- [Page text]
+===+

# New BLD Guide - Hybrid 3-cycle and 2-cycle



## cuboholic (Jun 1, 2007)

Hey guys,

I just uploaded a guide to GottaCube.com

I don't have much to say, so check it out:

http://www.gottacube.com/sections/articles...tions/3x3x3bld/

Questions/Comments?


----------



## dChan (Jun 1, 2007)

I have yet to read through the whole thing but it looks good. I was wondering if you could make a printable page with picture cubes maybe or PDF? It is just that I don't usually read guides online since I have very limited time to get on. I would love to finish reading anyway even if there is no printable page, it looks very interesting.


----------



## cuboholic (Jun 2, 2007)

+===+

- [Exercise aim]
Continue the forum thread about the new BLD guide, starting right after its last line.

+===+

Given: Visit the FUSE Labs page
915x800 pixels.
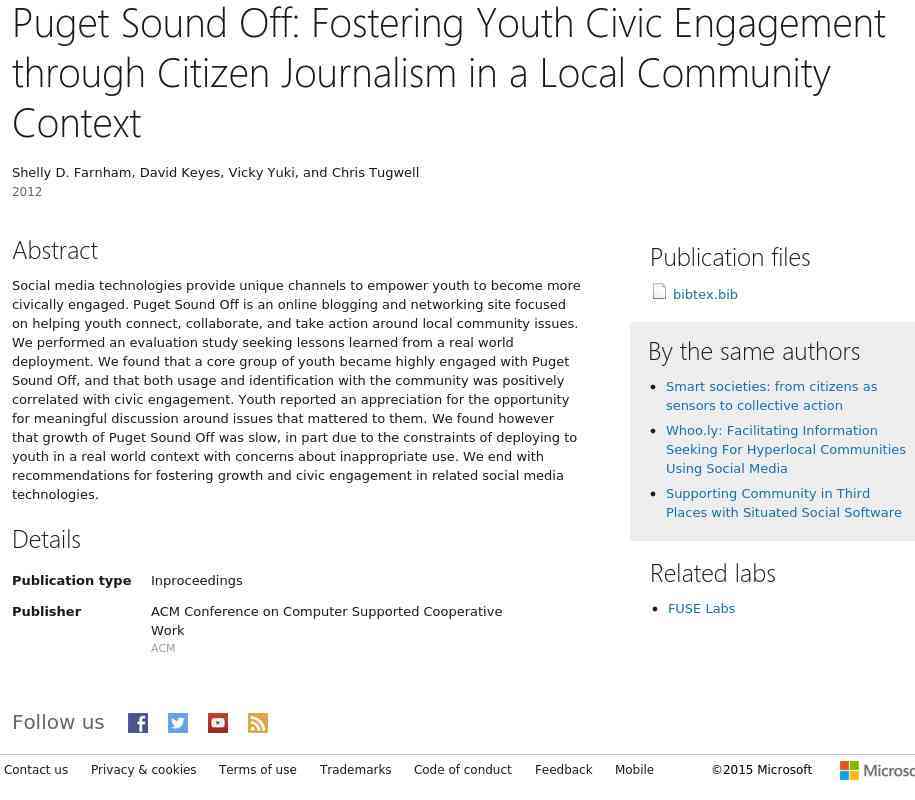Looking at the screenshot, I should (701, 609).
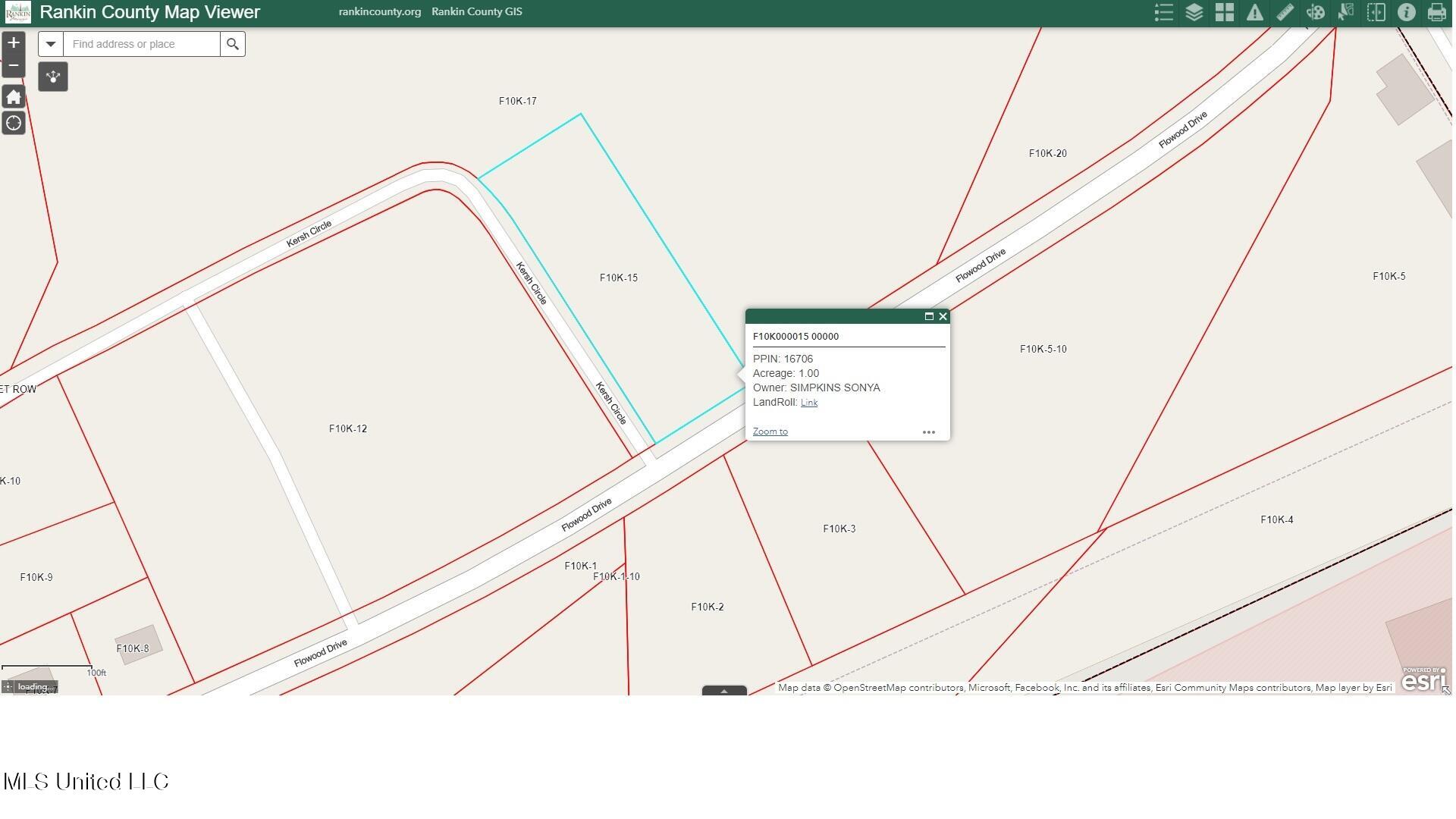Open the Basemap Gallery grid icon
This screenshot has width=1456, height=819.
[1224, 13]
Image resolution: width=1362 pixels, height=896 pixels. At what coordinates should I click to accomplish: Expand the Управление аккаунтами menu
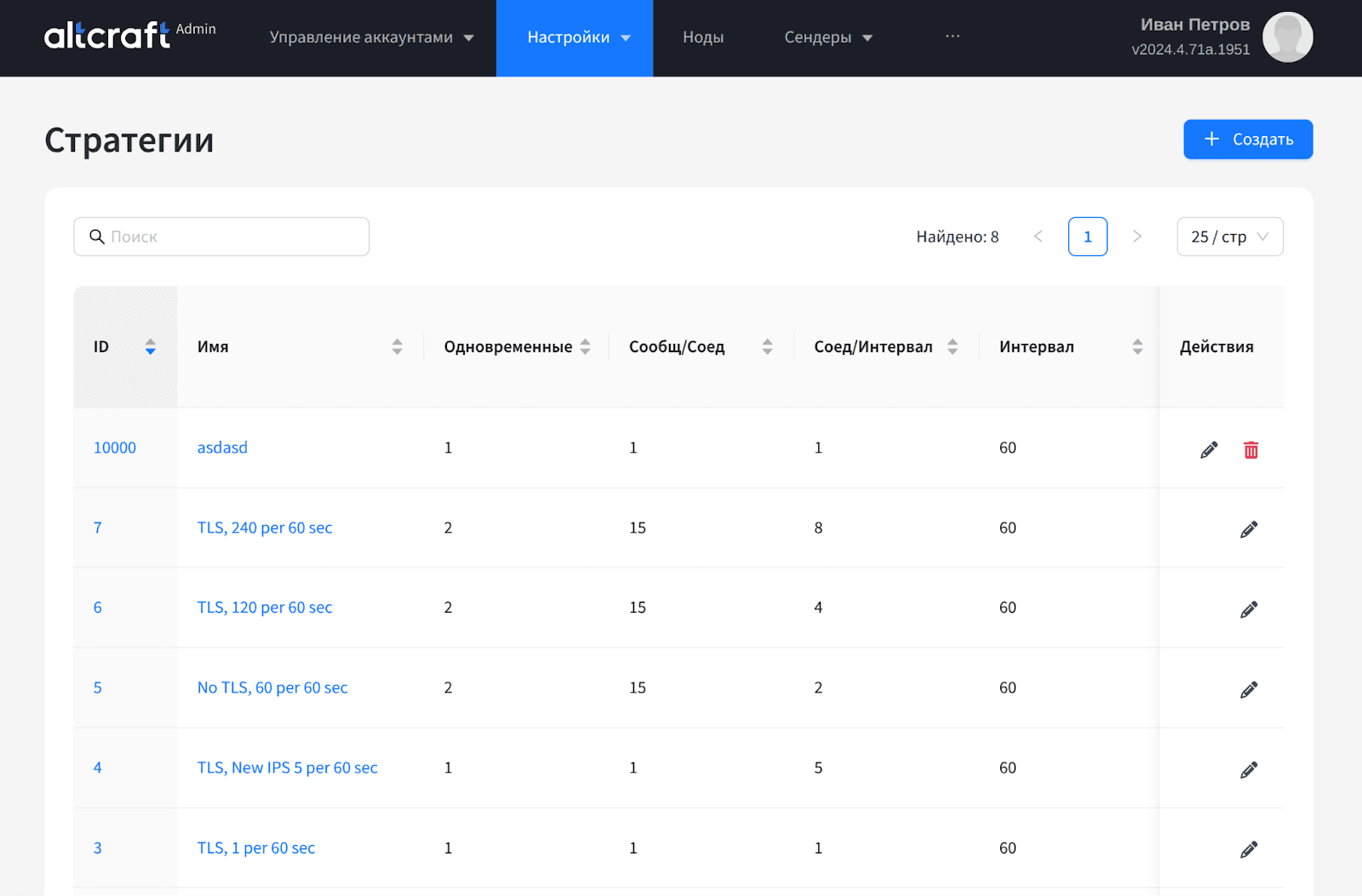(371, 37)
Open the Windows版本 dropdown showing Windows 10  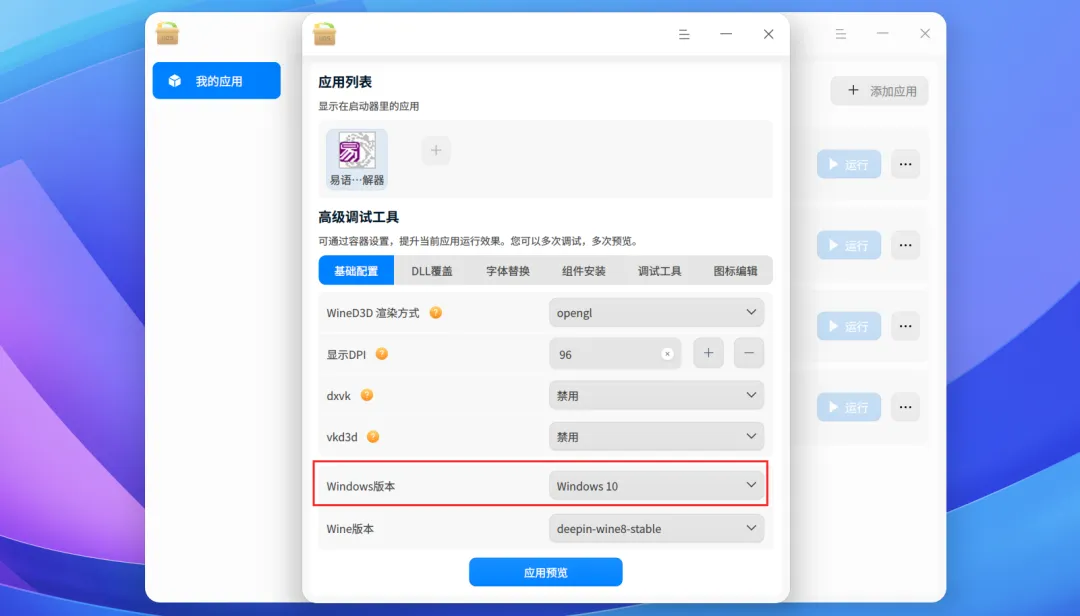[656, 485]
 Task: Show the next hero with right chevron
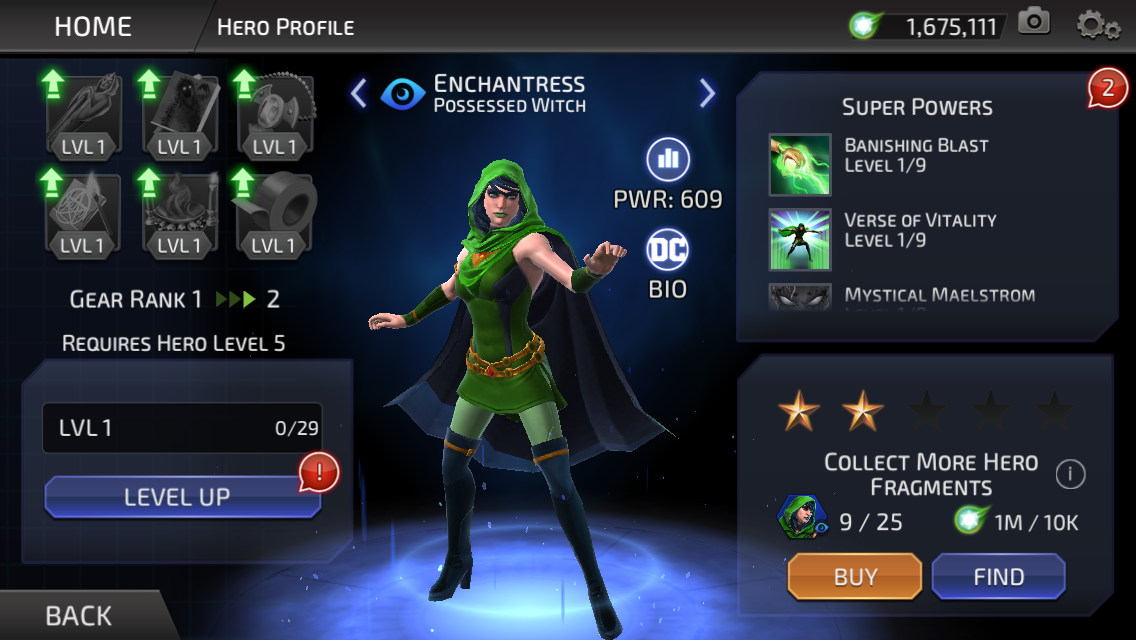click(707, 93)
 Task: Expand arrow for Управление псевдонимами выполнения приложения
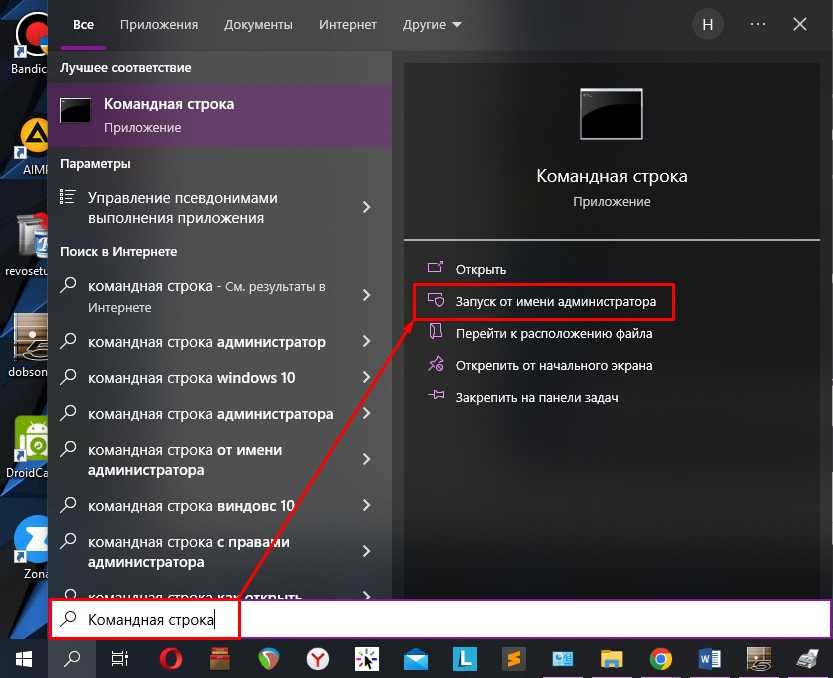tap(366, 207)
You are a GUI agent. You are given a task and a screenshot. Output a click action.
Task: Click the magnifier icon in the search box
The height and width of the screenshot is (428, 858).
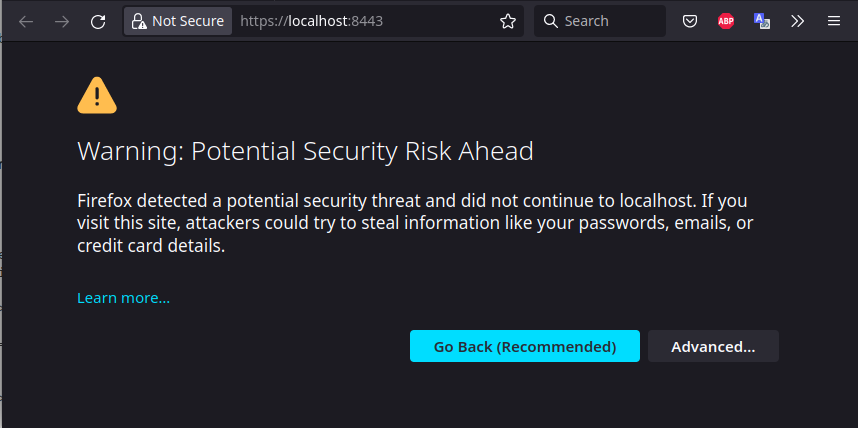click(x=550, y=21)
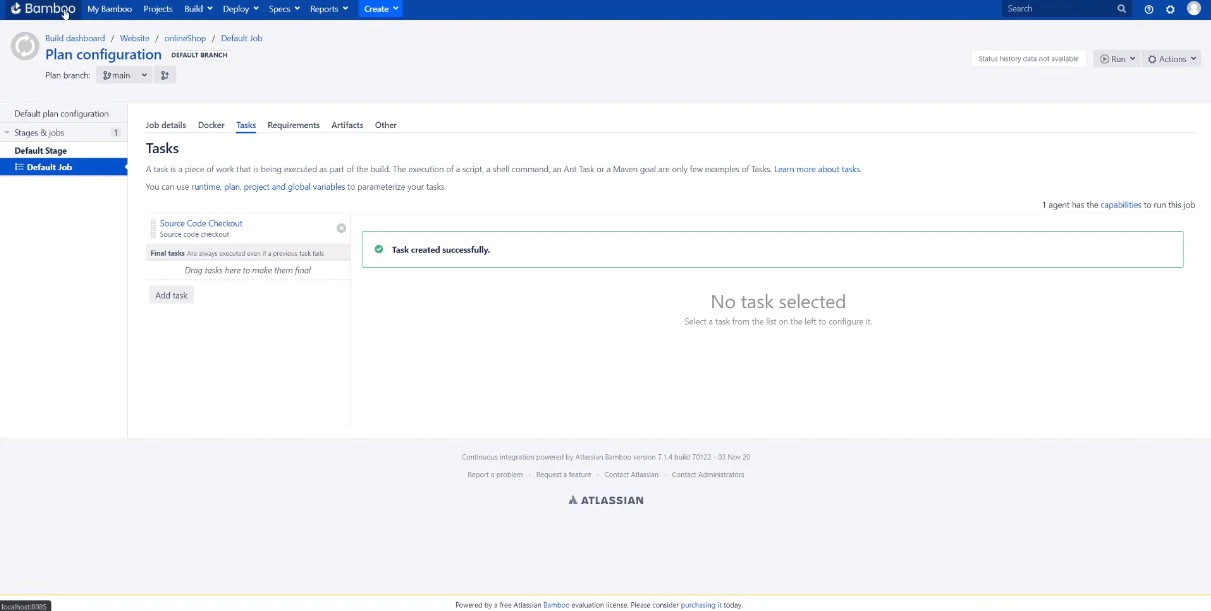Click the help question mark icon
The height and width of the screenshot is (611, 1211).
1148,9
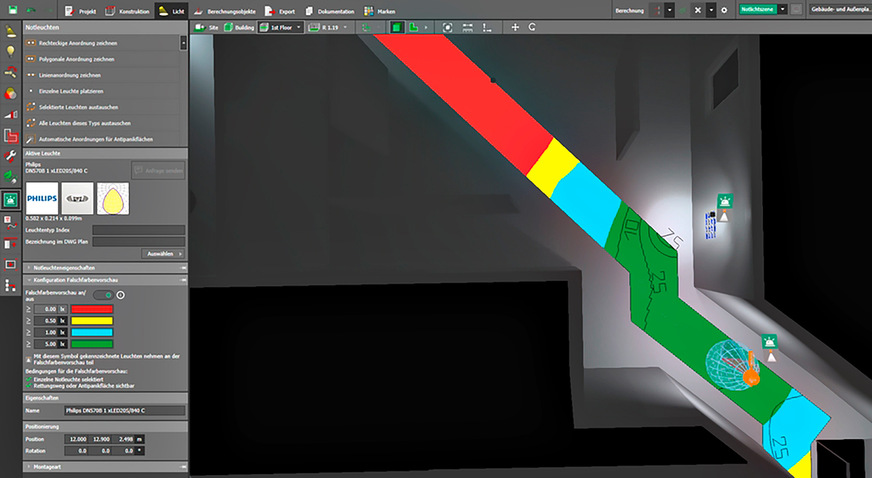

+===+

- [Result]
> _Originally posted by dChan_@Jun 1 2007, 07:10 PM
> * I have yet to read through the whole thing but it looks good. I was wondering if you could make a printable page with picture cubes maybe or PDF? It is just that I don't usually read guides online since I have very limited time to get on. I would love to finish reading anyway even if there is no printable page, it looks very interesting. *


 I'm kinda busy with school right now, but when I get the time, I'll try to remember to put a printable version online. Thanks for the suggestion.

Have you finished reading it yet?


----------



## pjk (Jun 3, 2007)

Looks great, good work.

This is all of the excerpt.